Weeks five through eight are visibility. Service pages for every individual offering on each domain — not one "services" page but ten. Location pages for the primary service areas (Burnaby, Richmond, Surrey, North Vancouver), each written specifically for that community rather than generated from a template. Internal linking architecture, built deliberately, so that Google understands which pages are authoritative on which topics.

Weeks nine through twelve are authority. Blog content at a cadence of two posts per week per site — technical guides on welding standards, design guides for stairs and railings, case studies of past projects. Enhanced schema. Topical authority clusters. The first round of link building through industry partnerships, supplier relationships, and local business associations.

By the end of week twelve, the goal is a site that scores 85+ on the technical audit, that loads in under one and a half seconds, that ranks on page one for eight to twelve commercial keywords, and that shows up reliably in AI search results for the kinds of questions prospective clients actually ask.

What this teaches us about small business SEO in general

The specific findings in this audit are not unique. I have run a version of this audit perhaps three hundred times in the last eighteen months, and the pattern repeats itself almost verbatim. WordPress site, installed five to fifteen years ago. Plugin sprawl. Performance collapse. Analytics errors that nobody noticed. Zero meaningful rankings for commercial keywords. A business that is, by every offline measure, successful and respected, with a digital presence that actively undermines that reputation.

The reason this happens is not incompetence on the part of the owners. It is that small business websites are treated as one-time builds rather than ongoing properties.
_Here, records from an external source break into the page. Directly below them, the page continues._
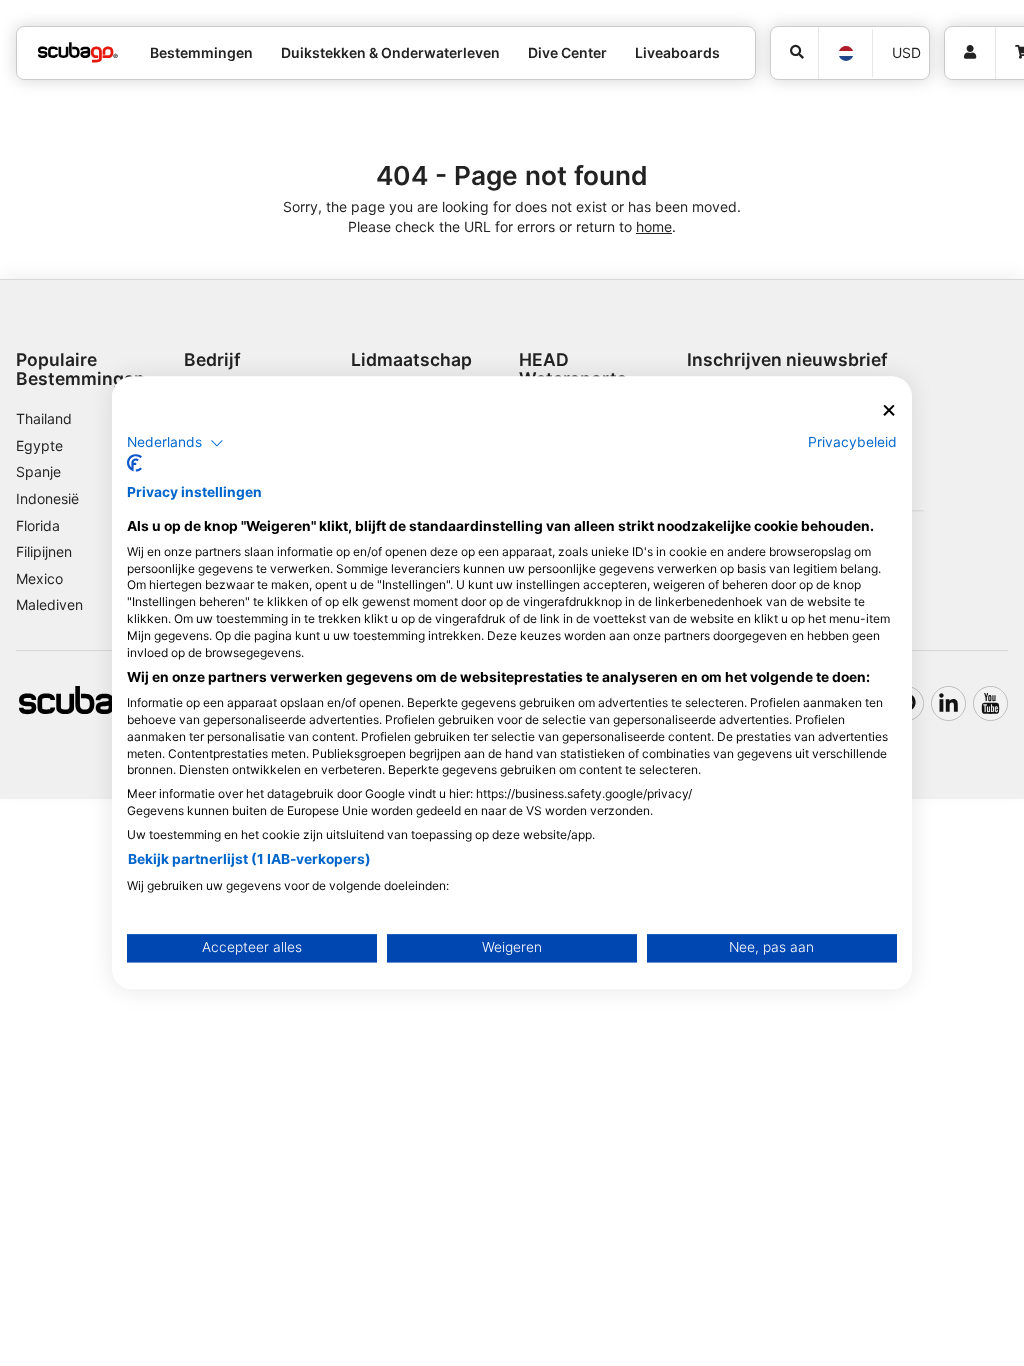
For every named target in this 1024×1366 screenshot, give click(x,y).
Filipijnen (44, 551)
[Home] (78, 52)
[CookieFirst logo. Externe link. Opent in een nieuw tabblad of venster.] (134, 464)
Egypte (39, 445)
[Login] (970, 53)
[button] (175, 443)
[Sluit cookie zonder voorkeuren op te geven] (889, 410)
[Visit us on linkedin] (948, 703)
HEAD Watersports (573, 369)
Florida (38, 525)
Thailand (44, 418)
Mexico (39, 578)
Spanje (38, 471)
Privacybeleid (852, 442)
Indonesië (47, 498)
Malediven (49, 604)
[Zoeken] (794, 53)
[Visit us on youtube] (990, 703)
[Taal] (845, 53)
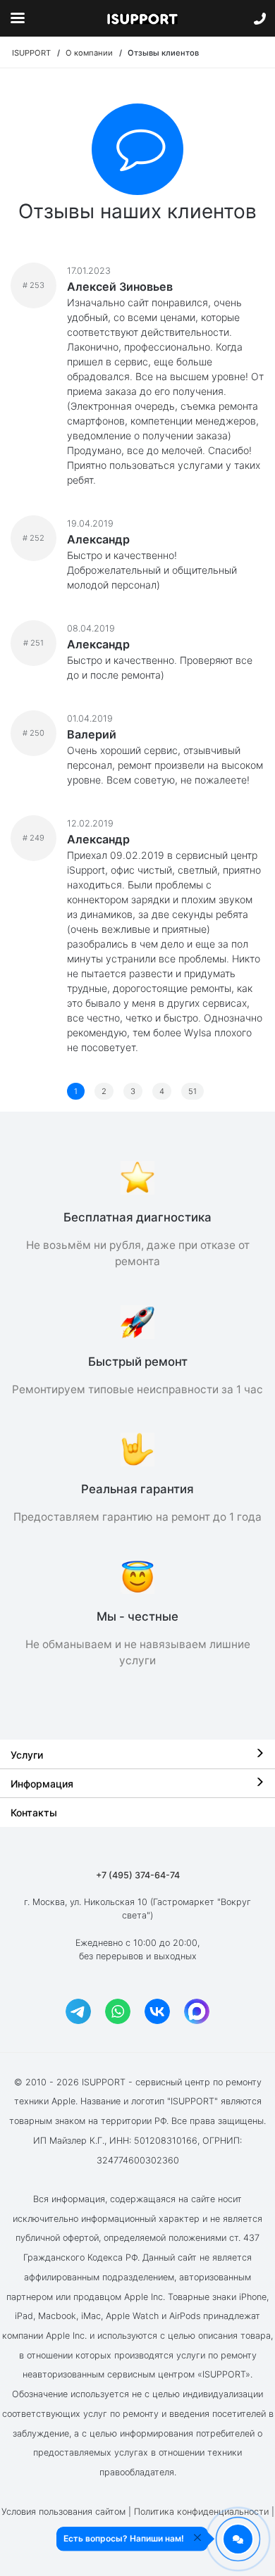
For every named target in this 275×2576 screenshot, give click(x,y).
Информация (42, 1784)
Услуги (27, 1755)
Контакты (34, 1812)
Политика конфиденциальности (201, 2511)
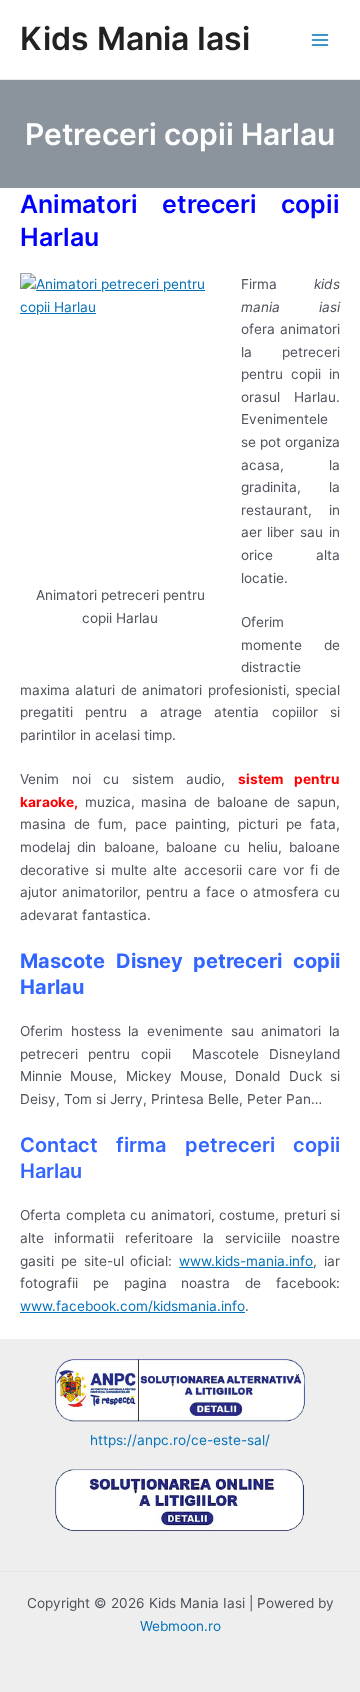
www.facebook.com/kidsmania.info (132, 1306)
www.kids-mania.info (246, 1261)
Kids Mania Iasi (135, 38)
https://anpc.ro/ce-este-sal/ (180, 1440)
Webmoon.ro (180, 1626)
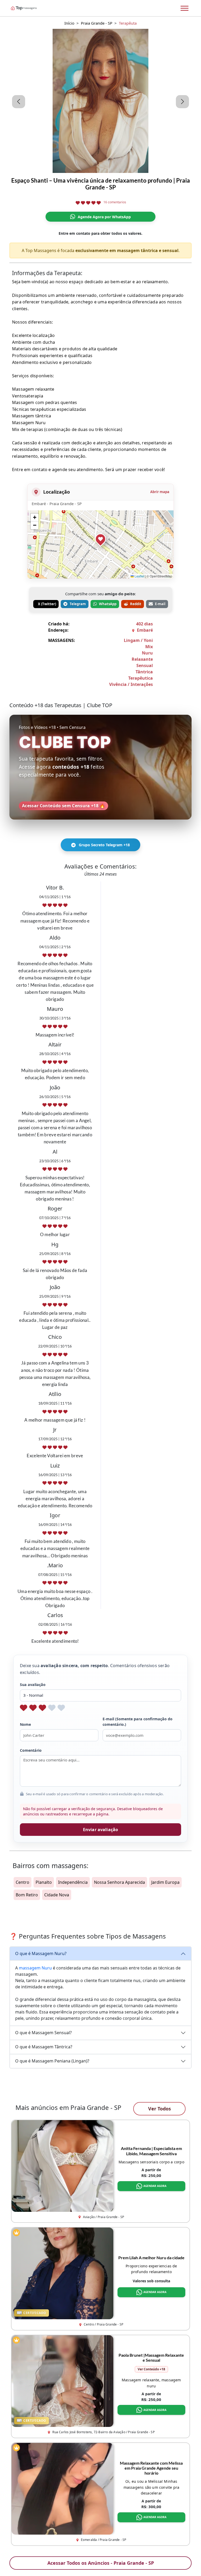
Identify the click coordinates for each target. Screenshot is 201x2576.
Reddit (135, 604)
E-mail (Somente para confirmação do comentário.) (137, 1721)
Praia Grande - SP (96, 23)
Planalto (44, 1882)
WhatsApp (107, 604)
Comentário (31, 1750)
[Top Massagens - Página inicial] (30, 8)
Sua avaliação (33, 1684)
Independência (73, 1882)
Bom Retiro (27, 1895)
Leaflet (139, 576)
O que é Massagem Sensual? (43, 2032)
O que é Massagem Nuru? (40, 1953)
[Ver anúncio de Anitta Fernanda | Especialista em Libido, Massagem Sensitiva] (62, 2165)
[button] (100, 538)
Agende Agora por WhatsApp (104, 216)
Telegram (78, 604)
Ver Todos (159, 2108)
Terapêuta (128, 23)
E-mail (160, 604)
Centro (22, 1882)
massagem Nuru (35, 1968)
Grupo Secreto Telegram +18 (104, 844)
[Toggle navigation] (184, 8)
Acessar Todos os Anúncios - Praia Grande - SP (100, 2563)
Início (69, 23)
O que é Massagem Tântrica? (43, 2047)
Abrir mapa (159, 491)
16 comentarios (114, 202)
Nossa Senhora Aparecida (119, 1882)
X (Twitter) (47, 604)
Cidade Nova (56, 1895)
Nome (25, 1724)
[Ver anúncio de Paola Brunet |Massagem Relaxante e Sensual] (62, 2380)
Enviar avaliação (100, 1829)
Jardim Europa (165, 1882)
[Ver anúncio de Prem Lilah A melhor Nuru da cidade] (62, 2273)
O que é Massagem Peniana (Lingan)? (52, 2061)
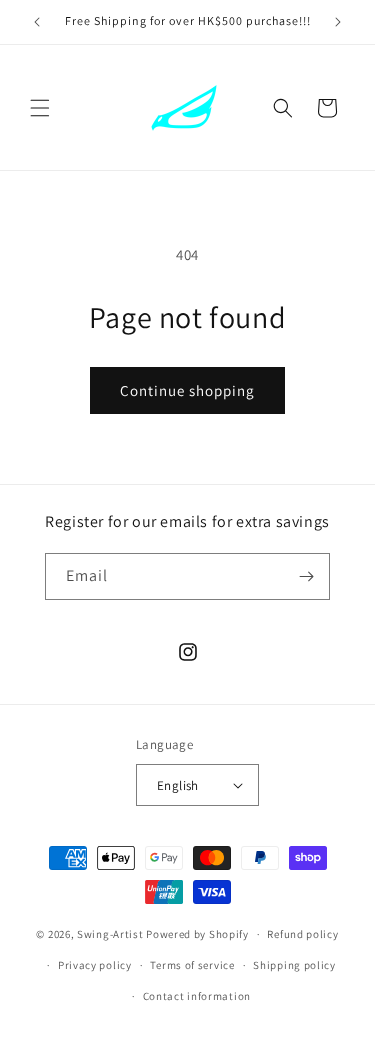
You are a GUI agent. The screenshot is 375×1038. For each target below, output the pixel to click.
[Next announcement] (338, 22)
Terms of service (192, 965)
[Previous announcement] (37, 22)
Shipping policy (294, 965)
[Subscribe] (307, 576)
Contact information (197, 996)
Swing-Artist (110, 934)
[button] (40, 108)
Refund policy (302, 934)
You hire someone in 2015 to make you a website. They make it. It works. Five years pass. The plugins age. The CSS accumulates. The competitors update theirs every year. Yours does not. And then one day you look, and nineteen years of reputation are represented online by a site that looks and performs like something from another era.

The fix, most of the time, is not complicated in principle. A clean rebuild on modern static infrastructure. Proper analytics. Proper schema. A content strategy that targets the actual commercial keywords your business cares about. Patient, month-over-month execution.

It is not glamorous work. It is, however, the work that moves the needle.

A note on what we did not do

I want to be clear about one thing, because it is important. We did not promise the owners of this business that they would be ranking number one for every keyword in three months. We did not tell them that SEO would double their revenue by Q3. We told them exactly what we expected: a technical score above 85 within three weeks, eight to twelve page-one rankings within ninety days, steady improvement thereafter, and a foundation that would compound over years rather than produce a spike and then decline.

The truth is, most SEO promises are fiction. The work is slower than the proposals suggest, harder than the case studies imply, and less predictable than anyone in this industry wants to admit. What you can promise, honestly, is the work itself — that the audit findings will be fixed, that the content will be written, that the rankings will be tracked, and that at the end of every month there will be a report showing what was done and what it produced.

That is what we promised. It is, in my experience, the only promise that ever holds up.